◆ YOUR TASK
The answer must consist only of the lines in the records below from the line with "Task: Open Dogs and Tail Chasing result title" to the line with "the 年末年始休業のお知らせ news", both included, copied word for word with every picture left out.

◆ LISTED ENTRIES
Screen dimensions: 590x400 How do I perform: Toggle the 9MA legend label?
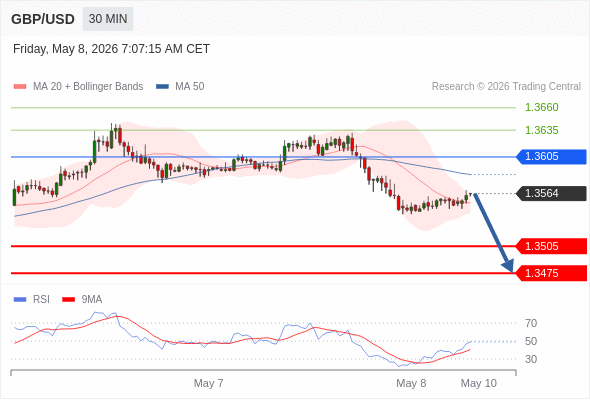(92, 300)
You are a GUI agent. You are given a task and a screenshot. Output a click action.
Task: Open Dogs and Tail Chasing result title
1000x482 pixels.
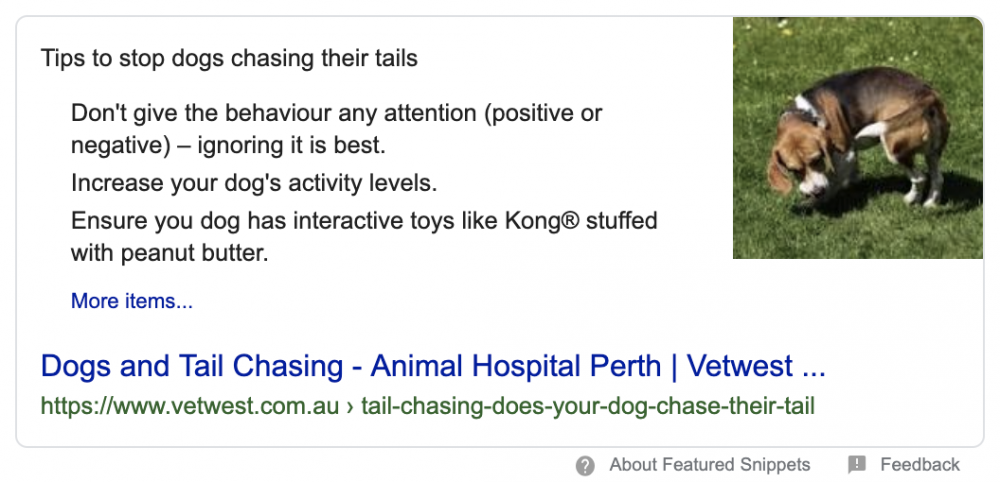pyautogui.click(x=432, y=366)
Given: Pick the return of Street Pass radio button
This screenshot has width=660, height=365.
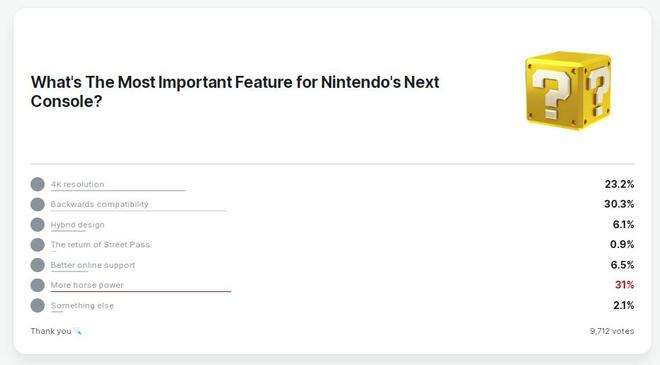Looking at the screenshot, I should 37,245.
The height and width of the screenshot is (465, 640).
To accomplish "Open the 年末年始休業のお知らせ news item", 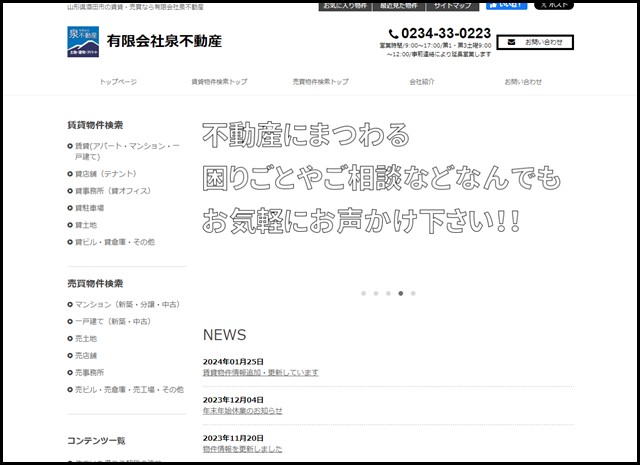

--

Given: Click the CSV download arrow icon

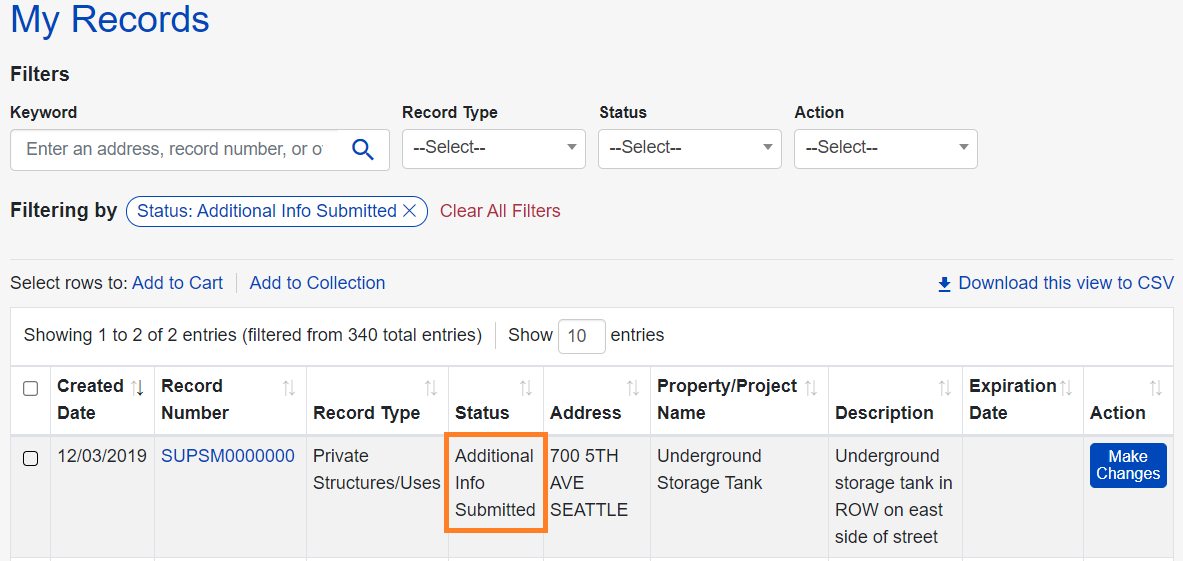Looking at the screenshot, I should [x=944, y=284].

◆ RESPONSE AREA
Task: Open Dogs and Tail Chasing result title
1000x482 pixels.
pyautogui.click(x=432, y=366)
Given: Pick the return of Street Pass radio button
This screenshot has width=660, height=365.
Looking at the screenshot, I should 37,245.
The height and width of the screenshot is (465, 640).
To accomplish "Open the 年末年始休業のお知らせ news item", 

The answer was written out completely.